E' solo per risolvere i suoi problemi energetici che la Repubblica islamica vuole l'energia nucleare.
La volontà proclamata di distruggere Israele, e la corsa all'atomica, non c'entrano nulla.
E la volontà americana di bloccare i piani atomici di Teheran risponde alla volontà  di rovesciare, generando una crisi economica, il regime degli ayatollah.
Insomma, quale minaccia iraniana, quale Ahmadinejad: il vero problema del Medio Oriente è l'imperialismo americano.

Farian Sabahi pubblica sulla STAMPA del 30 gennaio 2007 la sua consueta apologia del regime e delle buone intenzioni di Ahmadinejad, in nome di una lettura ideologica della realtà internazionale che starebbe bene sulle pagine del MANIFESTO o di LIBERAZIONE.

Ecco il testo: 

Non sarà un attacco aereo israeliano a mettere fine alla Repubblica islamica. E nemmeno le sanzioni del Consiglio di sicurezza dell’Onu potranno scalzare gli ayatollah.

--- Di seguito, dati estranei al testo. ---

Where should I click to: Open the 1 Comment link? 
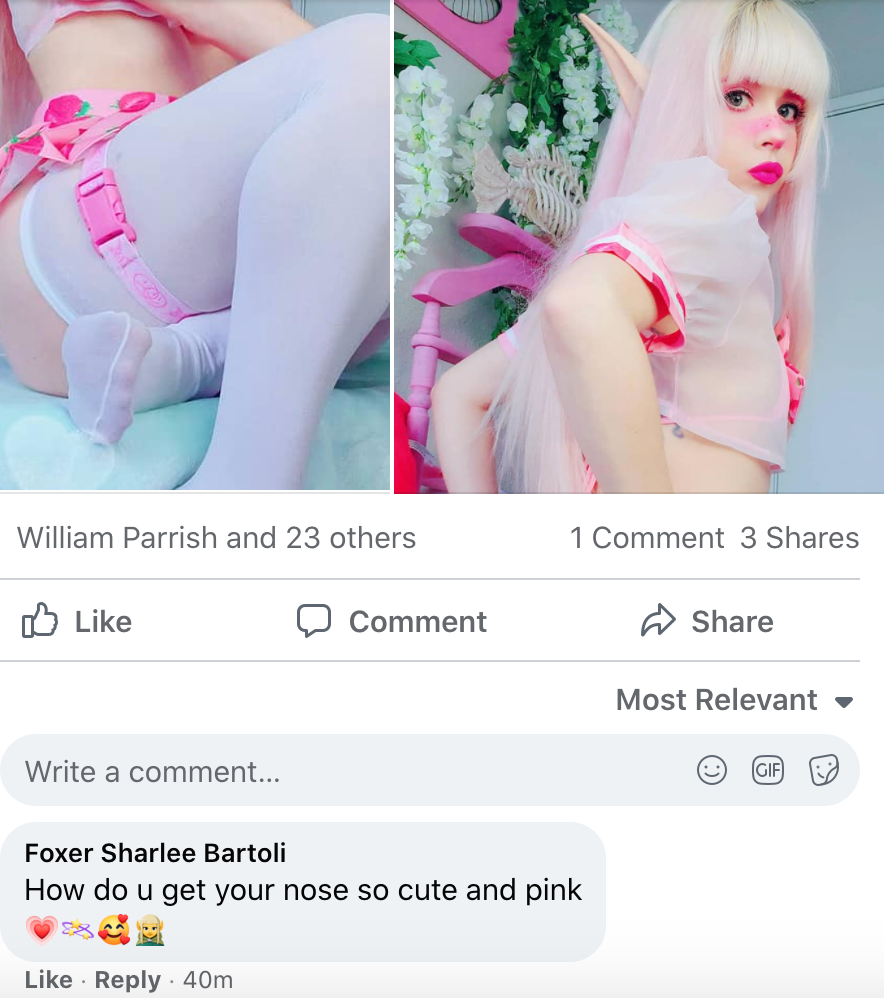click(x=647, y=538)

La storia dell’Iran insegna che queste azioni non fanno che unire l’opinione pubblica attorno al regime. Il tallone d'Achille dell'Iran è, paradossalmente, l'oro nero. Vanta il 10% delle riserve mondiali accertate, seconde soltanto a quelle dell'Arabia Saudita. Ma per Ahmadinejad il greggio si sta rivelando una maledizione: il prolungato embargo statunitense, l’economia centralizzata e l’ostilità degli ayatollah agli investimenti stranieri hanno impedito all'Iran di dotarsi della tecnologia per sfruttare i giacimenti e costruire raffinerie.
Di conseguenza, la Repubblica islamica è costretta a importare il 40 per cento della benzina necessaria sul mercato interno. La debolezza del regime iraniano sta nel fatto che la benzina è importata ai prezzi in vigore sul mercato internazionale, ma è venduta sottocosto. Al distributore un litro di benzina costa l'equivalente di 8 centesimi di euro, una cifra irrisoria che causa un incremento annuo della domanda dell'11-12 per cento. Si tratta di sussidi, applicati dal sistema islamico di Welfare non solo sul carburante ma anche sulle utilities (elettricità, telefono, acqua, gas a uso domestico) e su molti generi alimentari.
Consumi interni in continua crescita

Ogni giorno, in Iran sono estratti 4,1 milioni di barili di petrolio. Di questi, 2,5 milioni sono esportati e il resto utilizzato internamente. È quindi ovvio che, a fronte di questi consumi rilevanti e in crescita del 6,4 per cento dal 1980, il governo di Ahmadinejad reclami l'esigenza del nucleare a scopi civili: obiettivo è evitare di bruciare petrolio per produrre elettricità. L'atomica, a fini militari, potrebbe essere un deterrente in una regione turbolenta. Ma Teheran non ha interesse ad attaccare lo Stato ebraico perché scatenerebbe su di sé l'arsenale israeliano e statunitense. E non solo. Sarebbe come schiacciare il bottone dell'autodistruzione.
Il nucleare civile è invece un'esigenza, anche tenendo conto delle enormi riserve di gas, pari al 15 per cento del pianeta. Proprio per risparmiare petrolio, per generare elettricità ogni anno l'Iran brucia una quantità di gas equivalente all'output di quattro reattori come quelli della centrale di Bushir. Gli ayatollah hanno una necessità immediata di fonti alternative di energia.
Una bomba a orologeria

Gli Stati Uniti lo sanno e il loro vero obiettivo è mettere in ginocchio il regime di Teheran, vulnerabile sul fronte energetico soprattutto nel momento in cui le esportazioni di petrolio dovessero diminuire. Ipotesi non campata per aria, giacché alcuni analisti ne stimano entro il 2011 un drastico calo e l'azzeramento nel 2014-2015.
Le esportazioni di energia sono però la principale fonte di reddito per il regime iraniano che nel 2004 ha ottenuto dal petrolio il 63 per cento dei propri introiti. L'azzeramento delle esportazioni manderebbe in tilt il governo islamico impedendo, in un sistema dove buona parte dell'economia è gestita dallo Stato, di pagare gli stipendi ai tantissimi dipendenti pubblici. E renderebbe impossibile vendere sottocosto la benzina. In assenza di una politica economica radicalmente diversa, il declino della mullacrazia è segnato. Ostacolando il programma nucleare civile dell'Iran, Washington è consapevole di innescare una bomba a orologeria per far saltare in aria il regime degli ayatollah. Perché il petrolio è, paradossalmente, in Iran come altrove, al tempo stesso ricchezza e maledizione.